• **STATED EXERCISE**:
Count the lines in the entries below that contain the word "help". Reply with the number alone.

########

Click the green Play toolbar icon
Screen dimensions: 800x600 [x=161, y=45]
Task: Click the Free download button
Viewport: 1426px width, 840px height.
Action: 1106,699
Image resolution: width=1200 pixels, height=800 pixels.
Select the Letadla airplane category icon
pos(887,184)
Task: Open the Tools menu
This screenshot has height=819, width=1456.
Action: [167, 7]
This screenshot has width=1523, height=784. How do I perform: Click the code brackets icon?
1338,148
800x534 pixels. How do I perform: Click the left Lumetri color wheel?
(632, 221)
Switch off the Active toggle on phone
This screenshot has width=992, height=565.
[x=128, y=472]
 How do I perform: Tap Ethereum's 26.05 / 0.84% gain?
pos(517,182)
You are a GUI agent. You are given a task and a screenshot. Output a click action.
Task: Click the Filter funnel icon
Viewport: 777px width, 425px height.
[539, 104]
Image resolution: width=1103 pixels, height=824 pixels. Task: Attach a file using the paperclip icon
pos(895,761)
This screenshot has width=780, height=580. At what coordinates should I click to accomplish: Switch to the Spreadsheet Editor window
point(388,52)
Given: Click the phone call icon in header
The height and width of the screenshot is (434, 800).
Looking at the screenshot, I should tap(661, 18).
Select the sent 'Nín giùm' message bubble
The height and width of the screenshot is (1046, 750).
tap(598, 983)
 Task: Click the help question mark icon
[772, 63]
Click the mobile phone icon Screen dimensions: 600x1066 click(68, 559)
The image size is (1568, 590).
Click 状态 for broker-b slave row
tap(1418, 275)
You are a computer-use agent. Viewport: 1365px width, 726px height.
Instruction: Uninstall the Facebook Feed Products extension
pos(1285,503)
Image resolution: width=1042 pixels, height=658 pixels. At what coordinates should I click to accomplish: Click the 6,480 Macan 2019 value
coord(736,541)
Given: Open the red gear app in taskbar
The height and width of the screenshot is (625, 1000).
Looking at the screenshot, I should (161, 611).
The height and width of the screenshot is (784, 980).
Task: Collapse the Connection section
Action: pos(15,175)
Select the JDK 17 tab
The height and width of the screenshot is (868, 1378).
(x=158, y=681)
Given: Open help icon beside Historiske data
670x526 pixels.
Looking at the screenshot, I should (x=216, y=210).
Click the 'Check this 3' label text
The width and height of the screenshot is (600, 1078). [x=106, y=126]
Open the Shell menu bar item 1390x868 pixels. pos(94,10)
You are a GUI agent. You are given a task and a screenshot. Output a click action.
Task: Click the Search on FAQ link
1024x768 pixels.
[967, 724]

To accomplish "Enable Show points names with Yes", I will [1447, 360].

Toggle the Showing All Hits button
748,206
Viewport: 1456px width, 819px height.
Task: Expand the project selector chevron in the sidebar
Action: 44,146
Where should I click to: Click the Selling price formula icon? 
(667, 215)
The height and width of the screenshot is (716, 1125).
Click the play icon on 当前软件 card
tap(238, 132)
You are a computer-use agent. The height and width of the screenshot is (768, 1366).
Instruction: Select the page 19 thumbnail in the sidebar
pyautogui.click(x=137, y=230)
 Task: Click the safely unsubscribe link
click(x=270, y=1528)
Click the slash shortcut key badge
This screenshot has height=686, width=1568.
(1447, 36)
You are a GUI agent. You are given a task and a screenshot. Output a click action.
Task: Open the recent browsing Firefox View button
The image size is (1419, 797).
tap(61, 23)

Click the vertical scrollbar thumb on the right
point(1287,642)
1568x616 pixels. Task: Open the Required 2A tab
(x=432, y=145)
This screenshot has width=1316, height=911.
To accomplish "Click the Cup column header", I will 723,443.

########

• **WORKED SOLUTION**:
2